Ministres hués, locaux vandalisés, rassemblements perturbés : la crainte de violences a poussé le Parti socialiste au pouvoir en France à annuler sa traditionnelle université d'été, une décision inédite augurant une campagne difficile pour les élections présidentielle et législatives de 2017.

« En quelques semaines, les permanences du PS ont été attaquées, on a même tiré dessus à l'arme à feu, on veut interdire nos meetings. C'est une situation gravissime », a tonné lundi le premier secrétaire du parti, Jean-Christophe Cambadélis.

« Je ne veux pas me confronter à une guérilla d'une ultra gauche antidémocratique qui a décidé de se faire et les forces de police et le Parti socialiste », a-t-il ajouté, pour justifier l'annulation de l'université d'été du parti, une première historique.

Le premier ministre Manuel Valls a qualifié ce choix de « décision sage », jugeant impossible de « mobiliser des centaines de policiers ou de gendarmes pour un rendez-vous politique ».

Grand-messe réunissant ministres, élus et militants pour prendre le pouls du parti, l'université d'été du PS se tenait depuis 1993 chaque été à La Rochelle (ouest). Cette année, elle aurait dû avoir lieu du 26 au 28 août à Nantes (ouest), mais sera remplacée par des réunions en septembre dans cinq ou six villes de France.

Les appels à perturber la rencontre s'étaient multipliés ces dernières semaines, alors que la France est secouée depuis quatre mois par une fronde à l'ampleur jamais vue sous un gouvernement de gauche.

Les opposants à une réforme du droit du travail, jugée trop libérale, ont déjà organisé onze manifestations, souvent émaillées de violences, des grèves et des blocages de sites pétroliers. Un douzième défilé est prévu ce mardi à Paris.

Dans ce cadre, des dizaines de permanences du PS ont été victimes de dégradations et des membres du gouvernement pris pour cible : Manuel Valls a été hué, le ministre de l'Économie Emmanuel Macron a essuyé des jets d'oeuf et la ministre du Travail Myriam El Khomri a eu droit à une manifestation devant son domicile.

Cette contestation menaçait de s'inviter aux rencontres du PS, avec un rassemblement syndical prévu à Nantes le jour même de son ouverture.

Outre cette fronde nationale, Nantes connaît de fortes tensions liées à un projet d'aéroport au nord de la métropole. Parmi les opposants figurent de nombreux militants de l'ultra gauche, qui s'étaient promis de « rendre impossible cette université d'été ».

« Ridicule »

Dans ce contexte, la mairesse de Nantes, Johanna Rolland, elle-même socialiste, a salué l'annulation de l'université d'été, « une décision responsable qui répond à (sa) demande ».

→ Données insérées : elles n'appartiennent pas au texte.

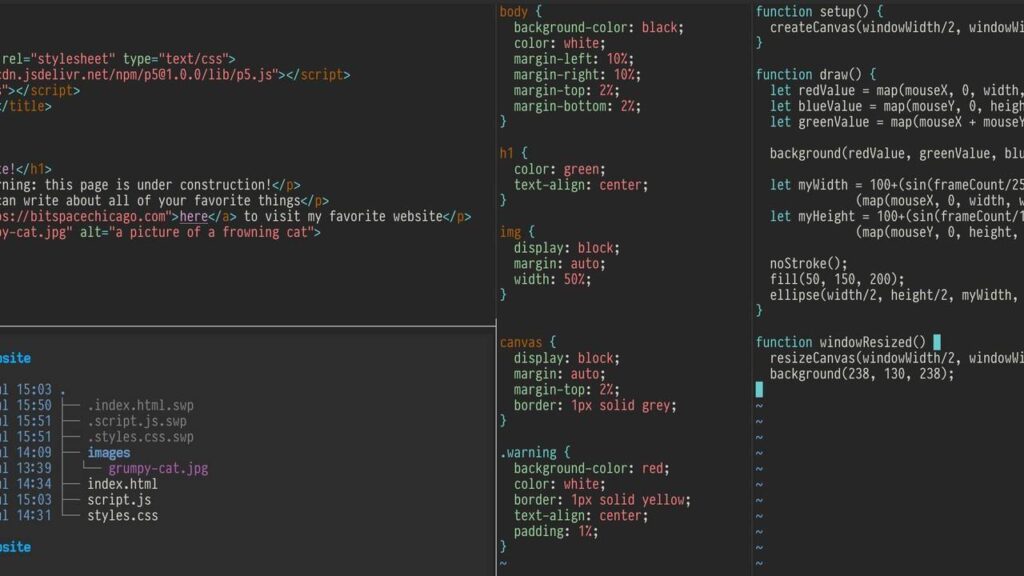This screenshot has width=1024, height=576.
Task: Click the .styles.css.swp swap file entry
Action: tap(140, 437)
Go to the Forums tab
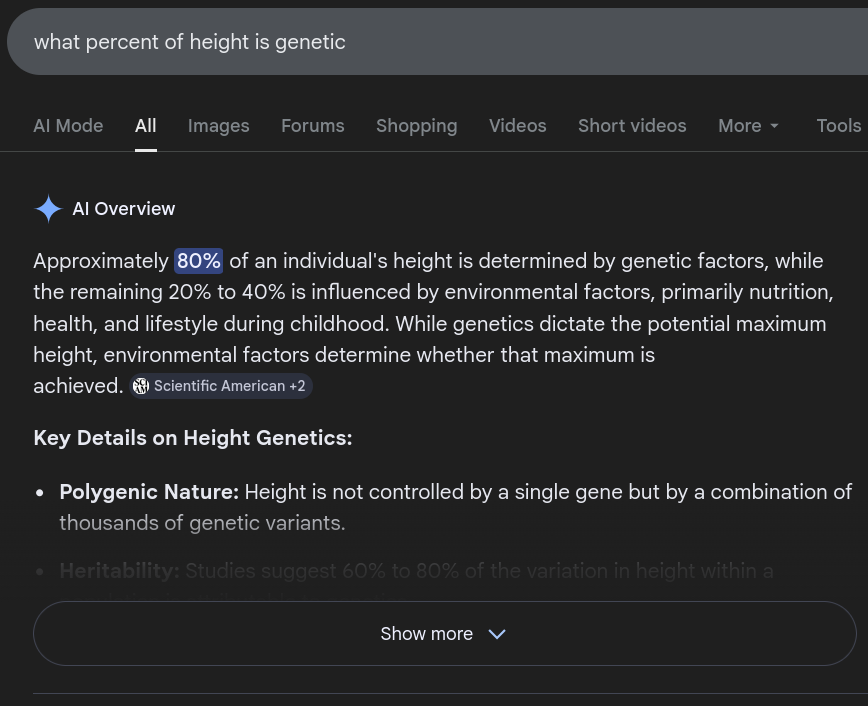The width and height of the screenshot is (868, 706). [x=312, y=126]
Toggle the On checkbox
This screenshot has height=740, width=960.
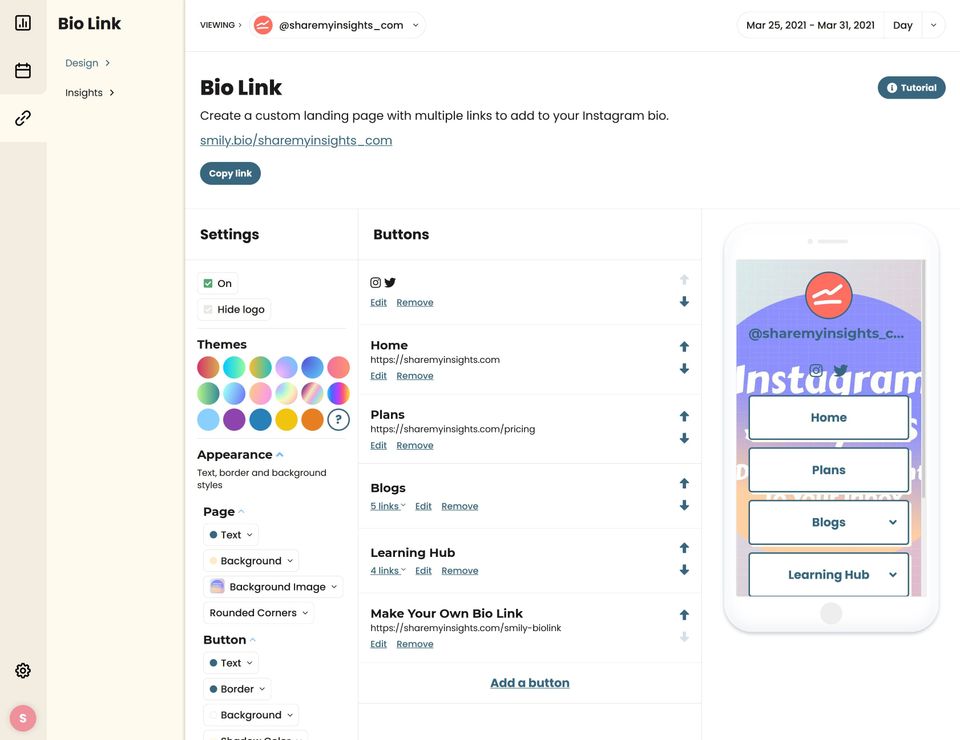click(208, 284)
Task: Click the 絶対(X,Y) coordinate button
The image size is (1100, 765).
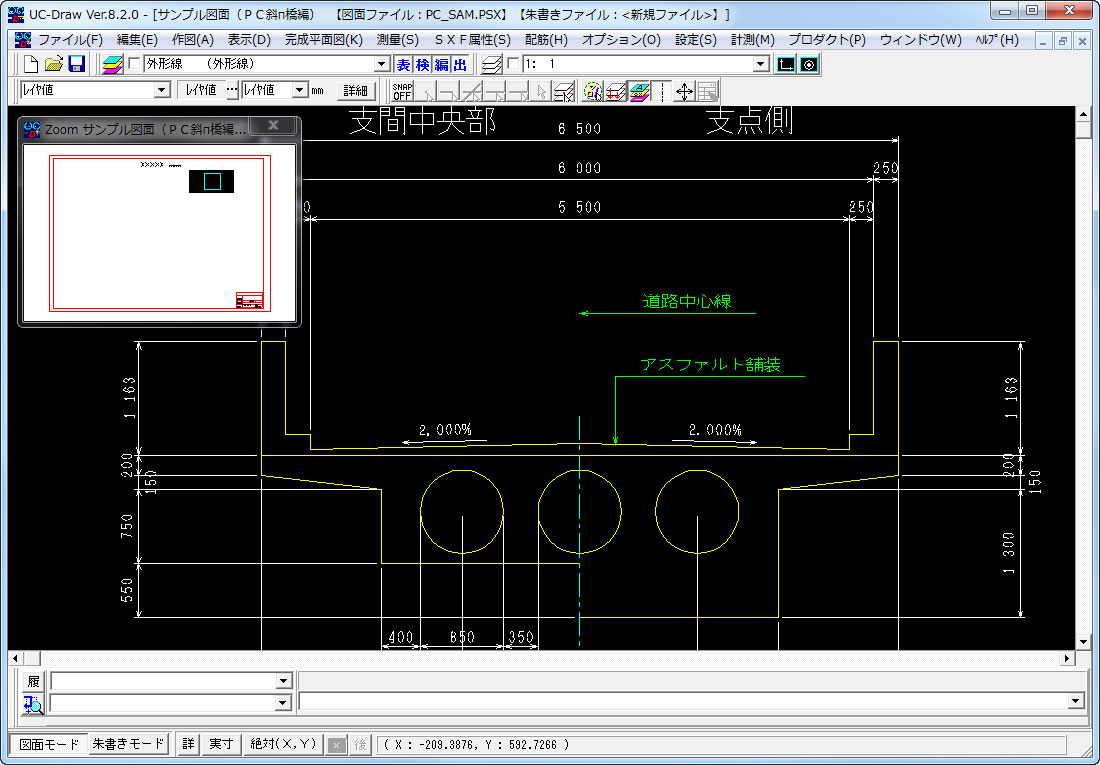Action: pos(283,744)
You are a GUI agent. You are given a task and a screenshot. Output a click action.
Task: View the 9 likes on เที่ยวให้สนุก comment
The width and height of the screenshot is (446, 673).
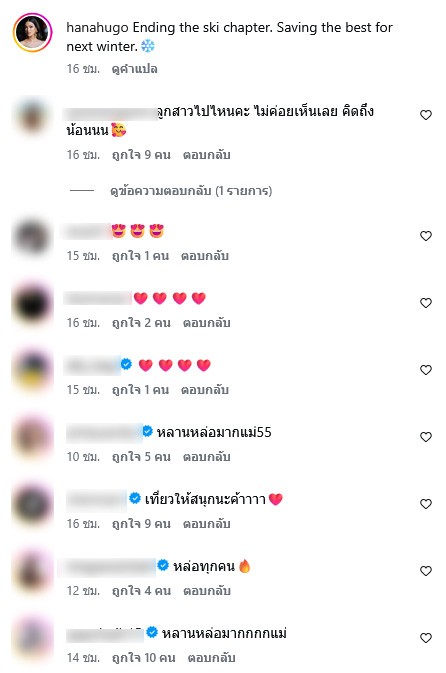[x=141, y=524]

Même quand ils la comprennent, une partie des socialistes sont navrés par cette décision. « Triste de constater à quel point nous en sommes arrivés... », a tweeté le député Pascal Cherki, membre des « frondeurs » du PS qui n'hésitent pas à voter contre le gouvernement.

D'autres se demandent si l'annulation n'arrange pas l'exécutif, qui risquait d'être chahuté par les militants les plus à gauche, juste avant la tenue de primaires pour désigner le candidat socialiste à la présidentielle de 2017.

Le président François Hollande, tombé à seulement 12 % d'opinions favorables, n'a pas encore officiellement fait acte de candidature, mais devra en passer par cette primaire s'il veut briguer un deuxième mandat.

Quel que soit le candidat retenu, il devra affronter ses opposants de droite, une gauche radicale décidée à en découdre, mais aussi panser les plaies dans son propre camp, ce qui s'annonce difficile.

Un rassemblement du mouvement « Eh oh la gauche », créé par des proches du président Hollande, a illustré la semaine dernière à Bordeaux (sud-ouest) le niveau de tensions au sein du parti : le service d'ordre a dû procéder à de nombreuses évacuations pour que le ministre Stéphane Le Foll puisse se faire entendre. Dans la salle, divisée entre applaudissements et protestations, des insultes ont fusé entre militants.

Cette situation suscite l'ironie dans l'opposition de droite, reléguant au second plan ses propres divisions. « Jusqu'où vont-ils aller dans le ridicule ? Un parti qui ne se réunit plus n'est plus un parti », s'est gaussé le député Eric Ciotti du parti Les Républicains dirigé par l'ex-président Nicolas Sarkozy.